Task instructions: The pictures are to be left out when the listing below is reproduced word for word.

Records shown:
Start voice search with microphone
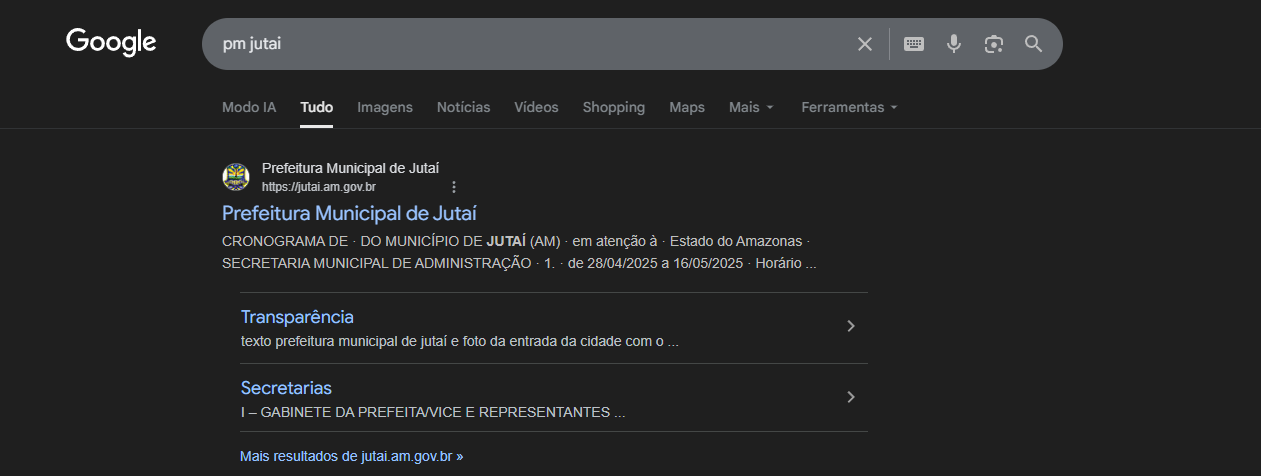 pos(954,44)
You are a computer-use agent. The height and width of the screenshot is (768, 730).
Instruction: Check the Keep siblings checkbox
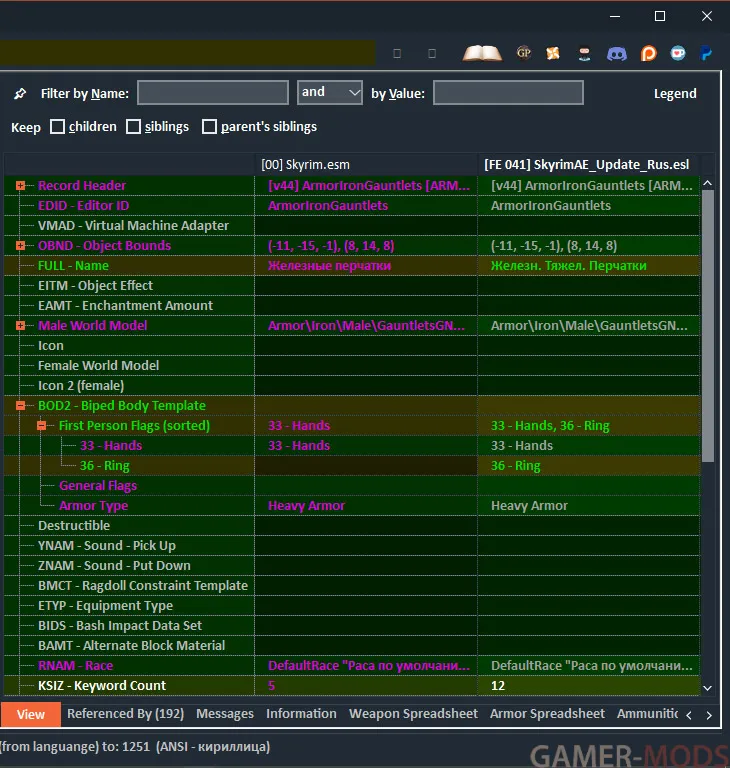(x=134, y=127)
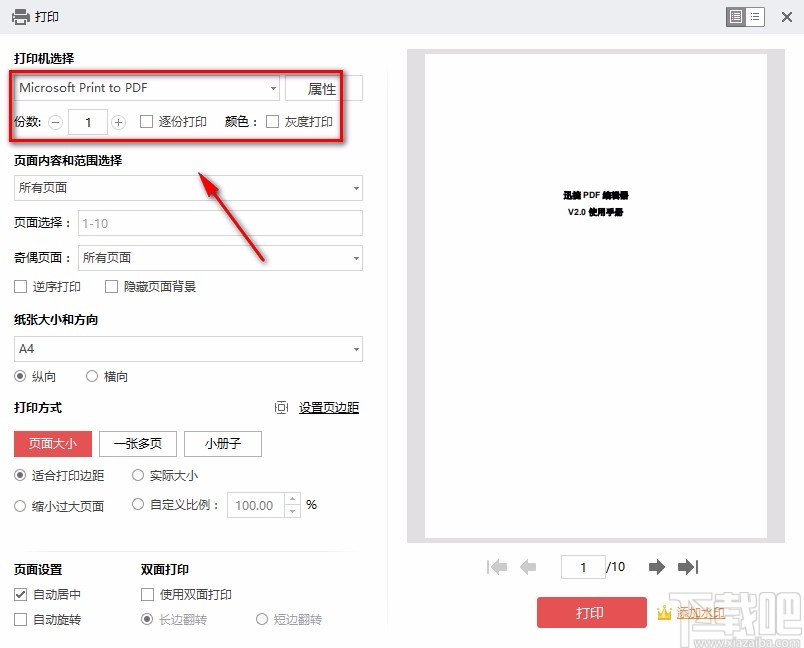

Solved exercise:
Start voice search with microphone
 pos(954,44)
You are a computer-use agent. The height and width of the screenshot is (768, 730).
Instruction: Check the Keep siblings checkbox
(x=134, y=127)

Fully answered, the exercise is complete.